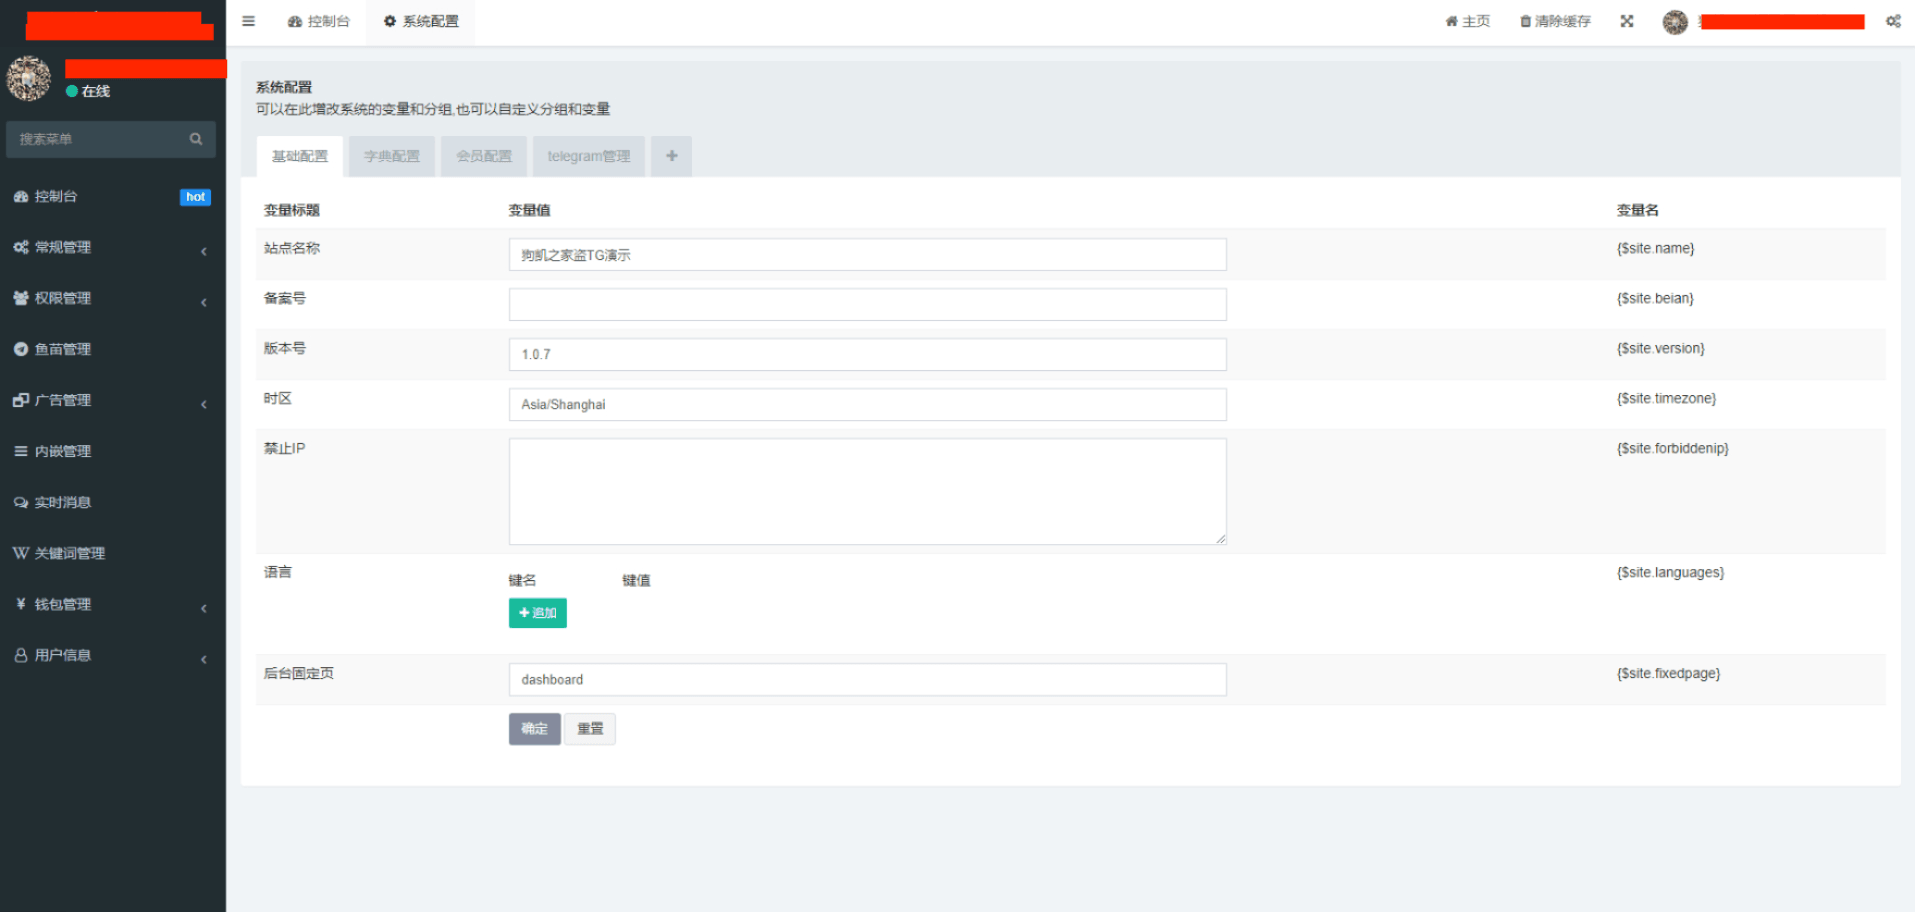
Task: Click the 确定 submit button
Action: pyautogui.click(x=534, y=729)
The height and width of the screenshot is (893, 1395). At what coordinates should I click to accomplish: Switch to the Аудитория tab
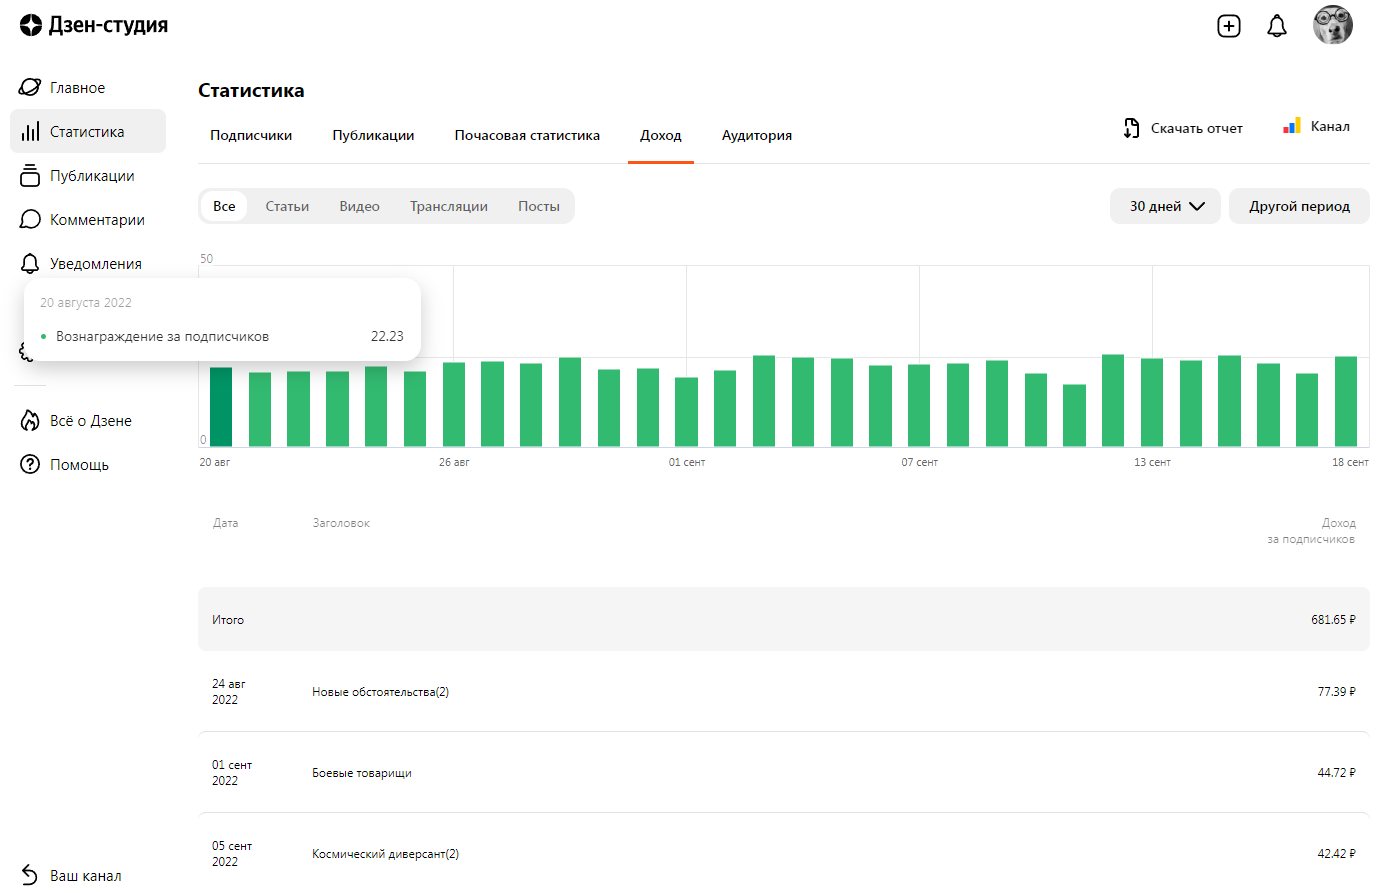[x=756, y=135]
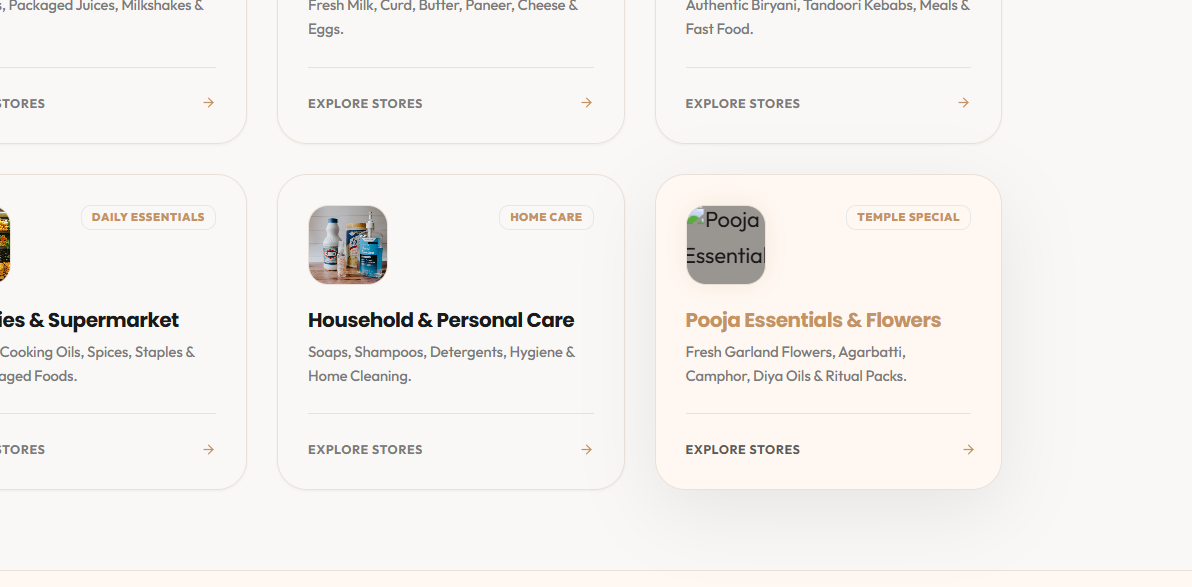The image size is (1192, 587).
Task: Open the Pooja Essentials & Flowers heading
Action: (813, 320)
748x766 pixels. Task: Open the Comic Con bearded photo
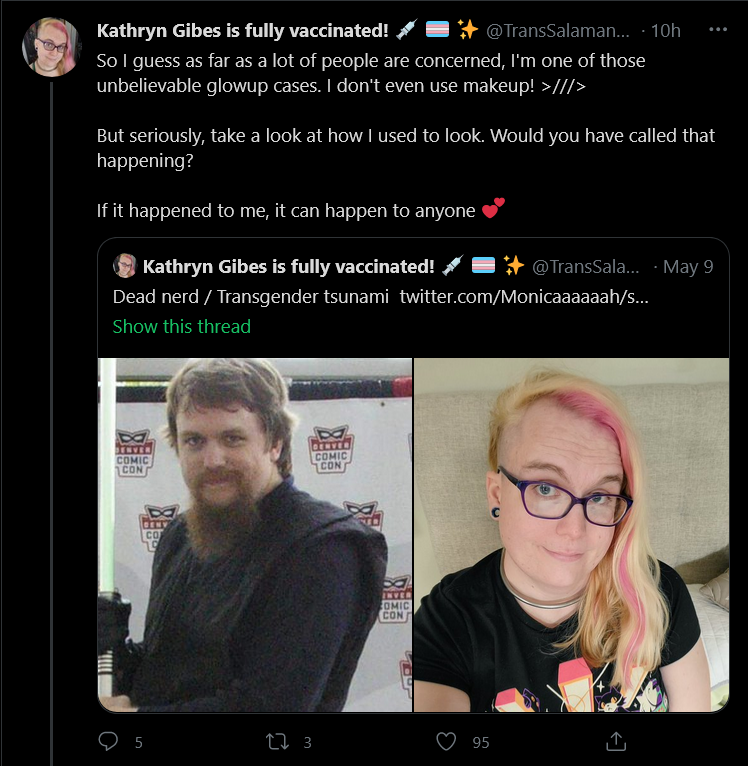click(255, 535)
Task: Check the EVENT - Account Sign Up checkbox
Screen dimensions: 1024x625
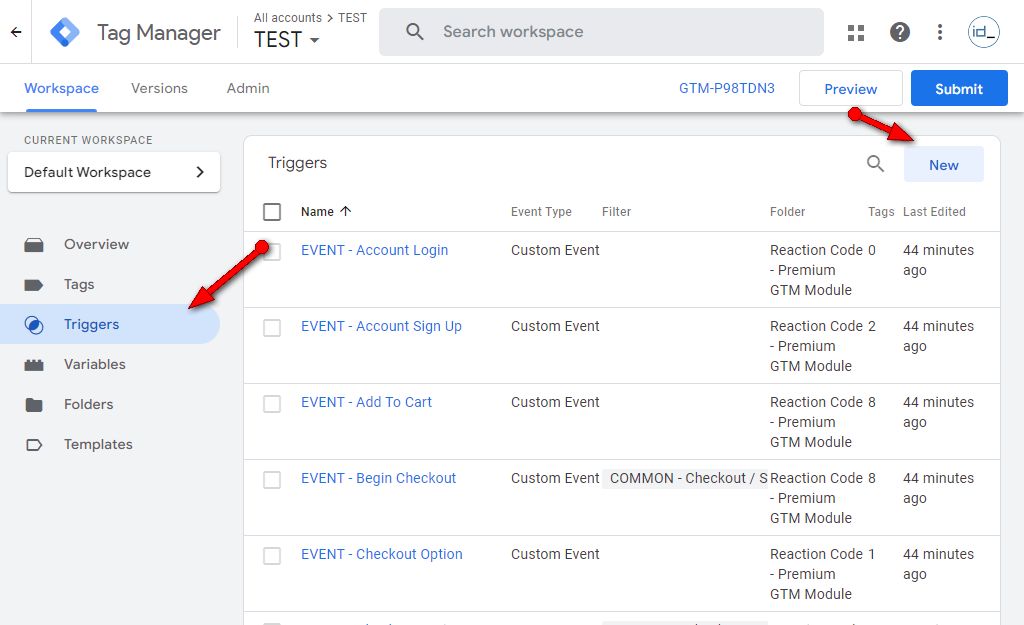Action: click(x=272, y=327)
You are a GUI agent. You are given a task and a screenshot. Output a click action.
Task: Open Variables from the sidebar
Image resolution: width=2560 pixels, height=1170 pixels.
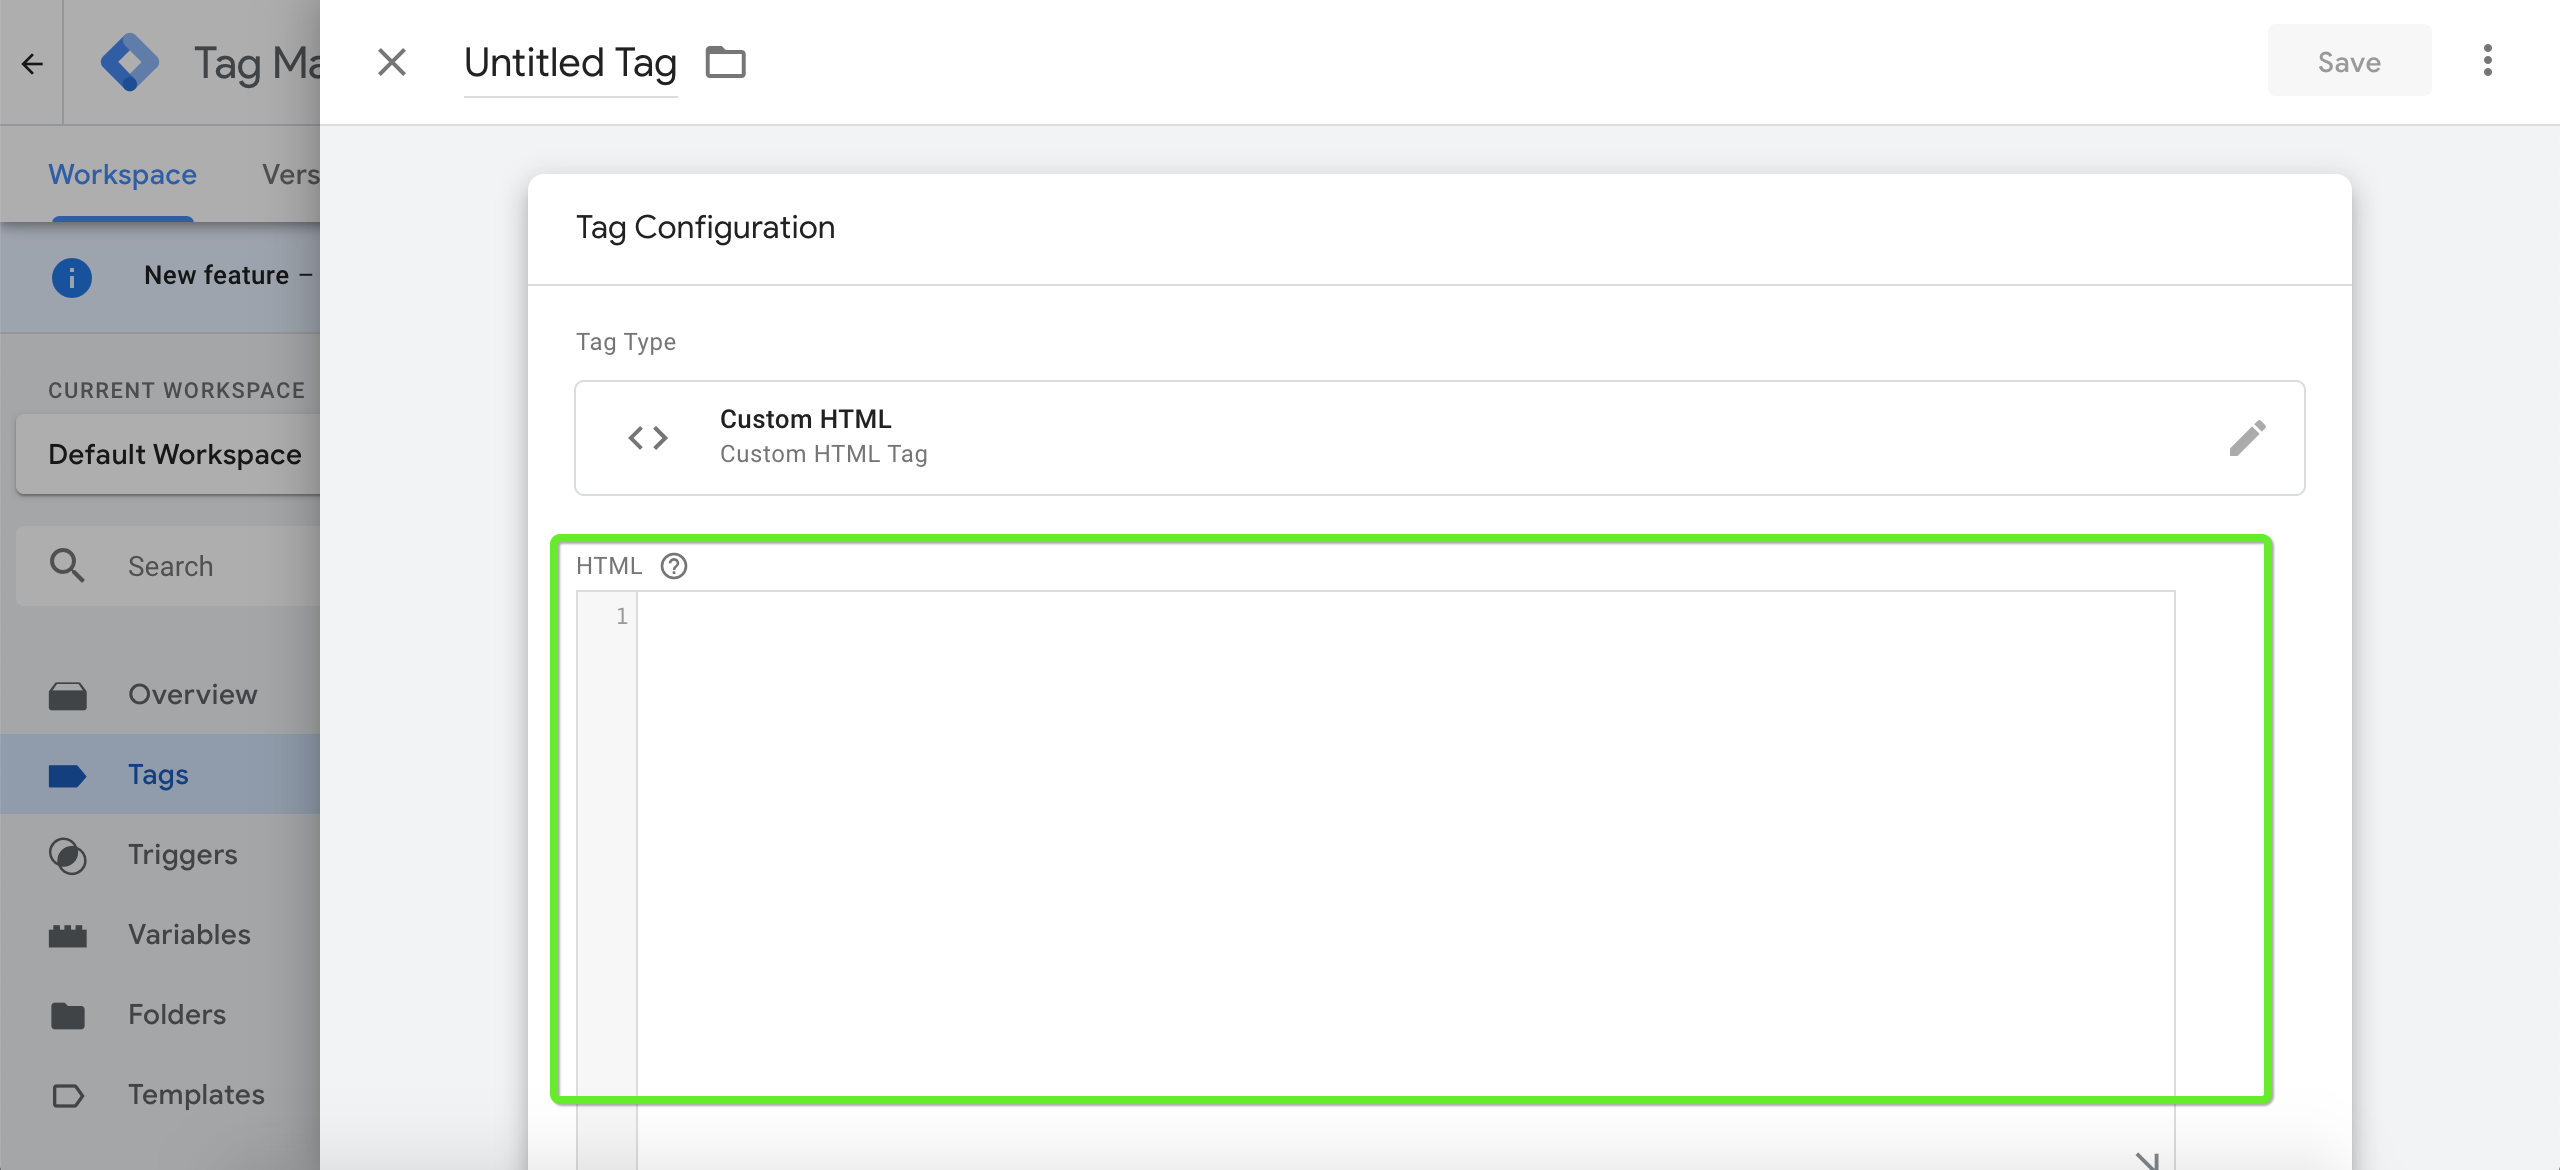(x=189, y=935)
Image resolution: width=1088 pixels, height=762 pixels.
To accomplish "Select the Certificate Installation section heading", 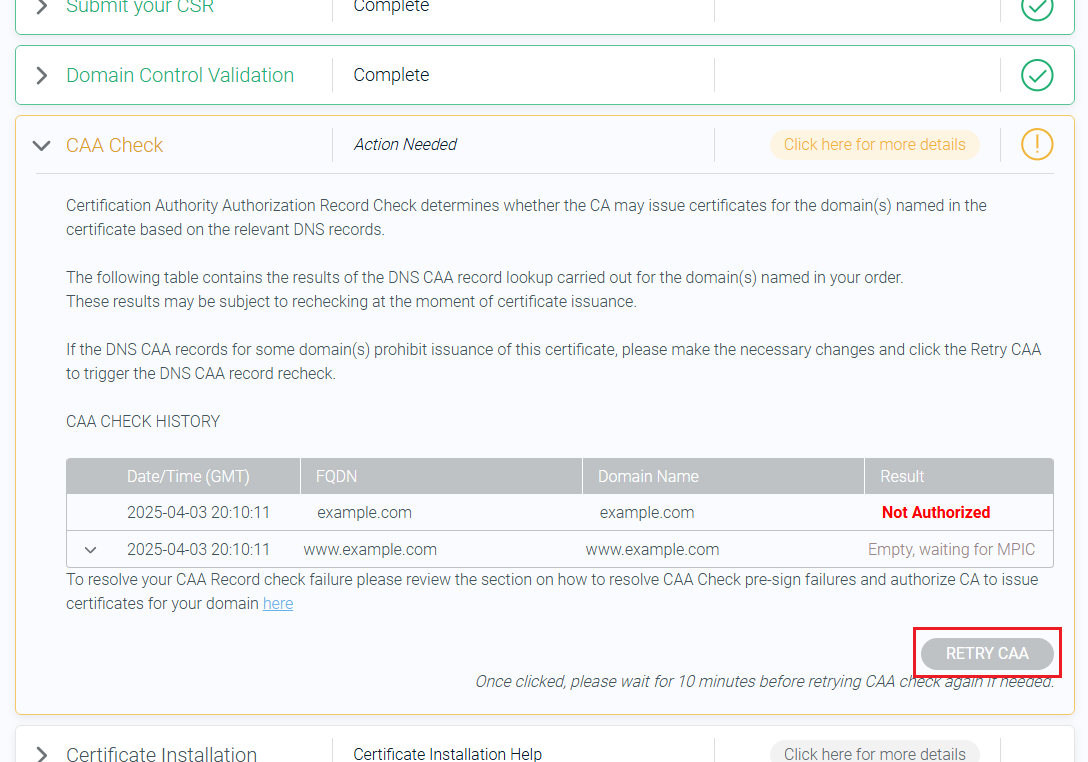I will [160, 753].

──────────

→ Try it: Keep to the stretch from the line containing "The height and" through the line containing "Task: Check the", both ends included, and copy it exactly from the listing above, minus the pictures.

→ Task output:
The height and width of the screenshot is (893, 1395). At what coordinates should I click to accomplish: Switch to the Аудитория tab
[x=756, y=135]
The image size is (1192, 587).
Task: Open the Pooja Essentials & Flowers heading
Action: (813, 320)
748x766 pixels. Task: Open the Comic Con bearded photo
click(255, 535)
Task: Check the EVENT - Account Sign Up checkbox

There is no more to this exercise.